For more information on the types of CAN messages, see the On-Board Diagnostics section.

Why wouldn't I just use one of the inexpensive smartphone apps that connect to a cheap OBD-II Bluetooth adapter?

Smartphone apps like Torque are great, but most don't provide any programming interface for you to create new applications. OpenXC is not intended to be a "dashboard" application that you install and use - it's a platform for others to make custom applications that take advantage of vehicle data.

There is actually no reason why existing OBD-II adapters couldn't work with the Android library (ongoing work in this issue), though the performance of some cheap adapters can be poor, and some have been known to drain car batteries.
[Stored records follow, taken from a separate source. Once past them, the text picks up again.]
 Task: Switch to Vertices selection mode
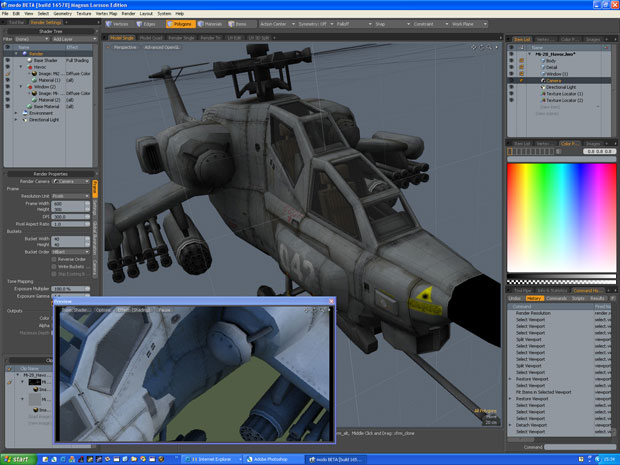117,23
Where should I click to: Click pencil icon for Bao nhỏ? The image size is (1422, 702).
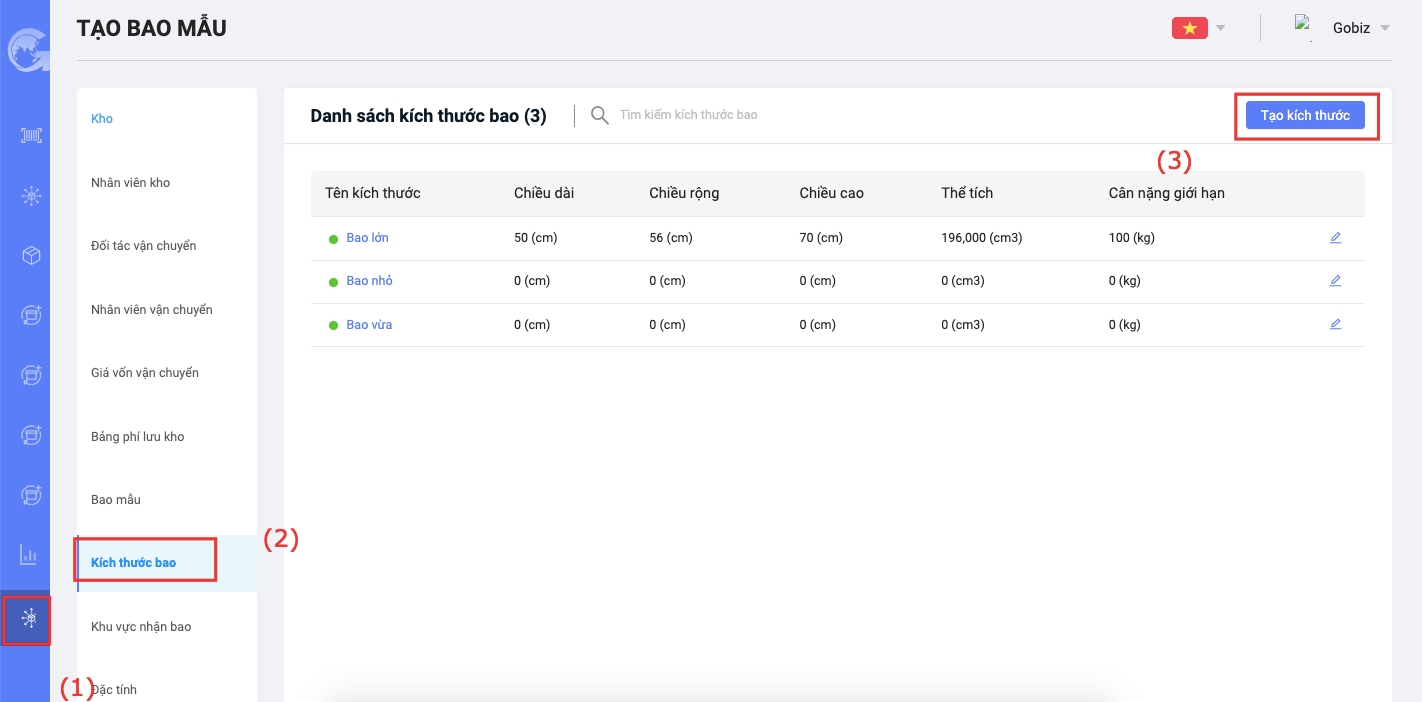point(1335,281)
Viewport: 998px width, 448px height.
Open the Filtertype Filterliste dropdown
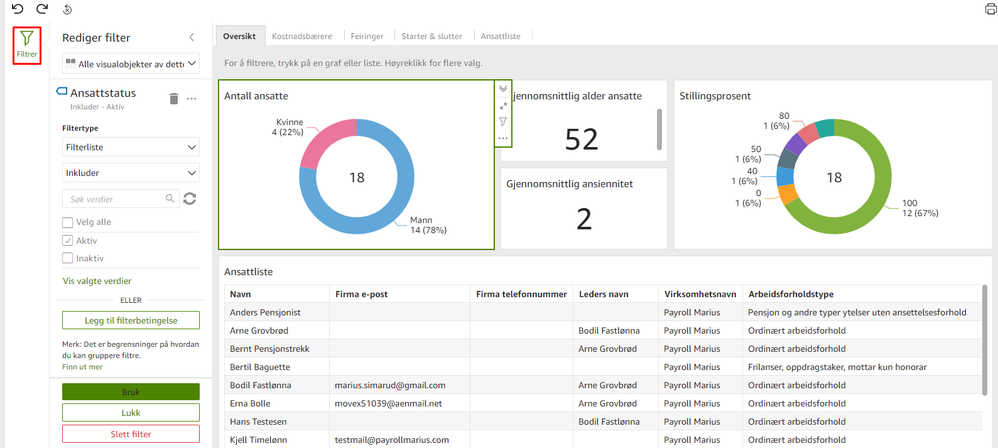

Why does OpenXC use a separate device to connect to the vehicle instead of integrating it into the host device (Android or PC)?
Most consumer level devices don't have the hardware necessary to connect to a car's CAN bus, namely CAN controllers and transceivers. Additionally, few if any vehicle manufacturers release their CAN message definitions. If the translation from proprietary vehicle messages to the standard OpenXC equivalents was performed in the same environment as third-party applications, it could be more vulnerable to reverse engineering. The strict physical separation of translation from user code provides stronger assurance that the message definitions will remain private, and the CAN bus will be protected from malicious writes from bad applications.